→ SELECTED PASSAGE:
Etsy Product Search
Purpose
Search Etsy for listings matching a keyword query (optionally scoped by category, price, item-type, color, shipping, and the rest of Etsy's filter surface) and return the matching listings as structured JSON. For each listing it returns listing ID, title, shop name + shop ID, canonical listing URL, current/original price, sale discount, rating + review count, badges (Bestseller / Star Seller / Etsy's Pick), free-shipping flag, item-type, primary image, and — critically — an is_ad flag distinguishing organic results from sponsored "Etsy Ads" placements. Read-only: never add to cart, favorite, sign in, or trigger any purchase flow.
When to Use
- "Find me hand-poured soy candles on Etsy under $50, sorted by top reviews."

→ EXERCISE DIRECTIONS: Update the Etsy product search page from "Etsy Product Search" up to and including "any purchase flow.", changing "JSON" to "XML".

→ DATASET CONTENT:

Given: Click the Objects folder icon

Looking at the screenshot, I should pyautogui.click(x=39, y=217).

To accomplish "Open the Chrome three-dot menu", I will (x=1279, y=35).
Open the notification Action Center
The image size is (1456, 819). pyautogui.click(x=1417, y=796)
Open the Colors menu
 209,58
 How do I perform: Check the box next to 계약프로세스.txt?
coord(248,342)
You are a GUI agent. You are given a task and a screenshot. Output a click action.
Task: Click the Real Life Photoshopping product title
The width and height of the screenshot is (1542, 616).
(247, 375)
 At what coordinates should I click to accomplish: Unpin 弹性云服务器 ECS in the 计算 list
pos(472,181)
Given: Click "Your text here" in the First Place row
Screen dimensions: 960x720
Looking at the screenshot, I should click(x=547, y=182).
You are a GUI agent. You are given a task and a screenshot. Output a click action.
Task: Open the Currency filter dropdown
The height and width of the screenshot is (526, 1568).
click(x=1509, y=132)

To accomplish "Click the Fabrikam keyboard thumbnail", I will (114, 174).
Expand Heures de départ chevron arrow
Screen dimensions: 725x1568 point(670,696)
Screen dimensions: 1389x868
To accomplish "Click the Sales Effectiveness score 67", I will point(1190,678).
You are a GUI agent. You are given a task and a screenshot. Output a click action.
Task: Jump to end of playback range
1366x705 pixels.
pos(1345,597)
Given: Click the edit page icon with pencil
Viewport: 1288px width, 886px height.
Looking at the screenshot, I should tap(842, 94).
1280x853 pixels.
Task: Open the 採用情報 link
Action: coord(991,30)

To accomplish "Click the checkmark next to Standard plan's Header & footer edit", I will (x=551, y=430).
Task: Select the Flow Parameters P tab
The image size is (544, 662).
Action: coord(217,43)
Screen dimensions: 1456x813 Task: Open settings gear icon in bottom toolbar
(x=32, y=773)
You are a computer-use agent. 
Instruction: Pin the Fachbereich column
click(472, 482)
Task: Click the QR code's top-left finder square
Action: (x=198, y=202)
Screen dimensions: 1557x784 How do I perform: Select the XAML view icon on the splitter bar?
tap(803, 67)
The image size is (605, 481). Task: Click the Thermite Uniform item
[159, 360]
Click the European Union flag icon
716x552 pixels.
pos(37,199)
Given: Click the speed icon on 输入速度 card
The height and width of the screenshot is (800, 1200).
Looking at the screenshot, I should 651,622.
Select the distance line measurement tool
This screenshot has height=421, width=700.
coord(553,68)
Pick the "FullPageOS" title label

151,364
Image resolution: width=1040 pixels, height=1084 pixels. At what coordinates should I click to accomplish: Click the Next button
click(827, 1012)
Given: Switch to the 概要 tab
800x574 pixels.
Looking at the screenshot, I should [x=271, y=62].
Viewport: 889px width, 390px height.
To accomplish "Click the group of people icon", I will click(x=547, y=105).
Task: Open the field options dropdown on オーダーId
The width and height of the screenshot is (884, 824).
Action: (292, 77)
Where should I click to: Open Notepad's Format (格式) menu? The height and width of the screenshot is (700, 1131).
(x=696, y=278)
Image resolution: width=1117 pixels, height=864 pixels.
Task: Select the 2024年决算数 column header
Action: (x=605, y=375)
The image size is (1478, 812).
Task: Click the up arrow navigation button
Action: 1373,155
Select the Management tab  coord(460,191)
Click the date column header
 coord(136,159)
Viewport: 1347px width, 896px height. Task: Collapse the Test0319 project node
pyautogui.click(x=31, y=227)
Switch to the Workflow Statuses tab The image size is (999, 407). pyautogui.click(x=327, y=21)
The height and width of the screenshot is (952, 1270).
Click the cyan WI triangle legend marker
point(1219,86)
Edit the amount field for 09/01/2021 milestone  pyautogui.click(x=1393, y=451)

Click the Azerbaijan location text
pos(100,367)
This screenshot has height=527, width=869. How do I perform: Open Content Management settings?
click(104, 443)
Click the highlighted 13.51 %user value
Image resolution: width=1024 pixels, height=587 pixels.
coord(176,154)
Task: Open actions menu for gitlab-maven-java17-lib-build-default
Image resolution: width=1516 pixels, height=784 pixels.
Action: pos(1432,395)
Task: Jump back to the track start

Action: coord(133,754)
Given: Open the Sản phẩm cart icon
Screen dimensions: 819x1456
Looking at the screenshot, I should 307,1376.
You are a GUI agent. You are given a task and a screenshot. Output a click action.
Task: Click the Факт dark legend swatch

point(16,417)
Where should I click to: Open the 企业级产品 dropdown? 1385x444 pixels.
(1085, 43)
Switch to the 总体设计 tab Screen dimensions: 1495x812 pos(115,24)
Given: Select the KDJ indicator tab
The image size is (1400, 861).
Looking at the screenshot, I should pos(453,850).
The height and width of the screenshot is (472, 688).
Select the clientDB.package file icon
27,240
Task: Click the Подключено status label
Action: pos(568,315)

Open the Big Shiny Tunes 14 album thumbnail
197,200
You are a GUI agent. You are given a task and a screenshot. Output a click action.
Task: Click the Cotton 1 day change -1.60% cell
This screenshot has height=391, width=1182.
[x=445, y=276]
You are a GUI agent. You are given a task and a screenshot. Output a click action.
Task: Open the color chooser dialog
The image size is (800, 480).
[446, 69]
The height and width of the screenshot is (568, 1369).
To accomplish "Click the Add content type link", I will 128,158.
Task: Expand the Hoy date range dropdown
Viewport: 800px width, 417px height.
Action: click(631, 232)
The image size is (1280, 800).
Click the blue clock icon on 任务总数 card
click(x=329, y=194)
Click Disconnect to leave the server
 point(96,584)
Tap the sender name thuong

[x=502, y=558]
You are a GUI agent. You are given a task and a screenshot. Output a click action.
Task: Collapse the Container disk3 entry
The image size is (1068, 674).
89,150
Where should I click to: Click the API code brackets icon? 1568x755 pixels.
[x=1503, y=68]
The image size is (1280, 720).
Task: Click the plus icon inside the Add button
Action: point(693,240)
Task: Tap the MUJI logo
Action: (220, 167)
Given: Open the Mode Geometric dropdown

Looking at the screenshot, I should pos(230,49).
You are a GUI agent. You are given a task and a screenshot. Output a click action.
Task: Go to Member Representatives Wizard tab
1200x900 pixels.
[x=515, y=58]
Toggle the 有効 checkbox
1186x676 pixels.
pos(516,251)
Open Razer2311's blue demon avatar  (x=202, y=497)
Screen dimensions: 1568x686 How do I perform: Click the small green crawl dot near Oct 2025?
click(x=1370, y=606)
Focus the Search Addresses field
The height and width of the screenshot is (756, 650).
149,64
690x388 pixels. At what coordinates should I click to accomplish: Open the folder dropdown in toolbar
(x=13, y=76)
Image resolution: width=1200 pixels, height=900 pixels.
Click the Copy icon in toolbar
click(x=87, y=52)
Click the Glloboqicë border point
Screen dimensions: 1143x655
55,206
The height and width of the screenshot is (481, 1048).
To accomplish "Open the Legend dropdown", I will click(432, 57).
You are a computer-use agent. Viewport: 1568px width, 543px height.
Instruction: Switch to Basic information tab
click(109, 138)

→ SOLUTION:
Etsy Product Search
Purpose
Search Etsy for listings matching a keyword query (optionally scoped by category, price, item-type, color, shipping, and the rest of Etsy's filter surface) and return the matching listings as structured XML. For each listing it returns listing ID, title, shop name + shop ID, canonical listing URL, current/original price, sale discount, rating + review count, badges (Bestseller / Star Seller / Etsy's Pick), free-shipping flag, item-type, primary image, and — critically — an is_ad flag distinguishing organic results from sponsored "Etsy Ads" placements. Read-only: never add to cart, favorite, sign in, or trigger any purchase flow.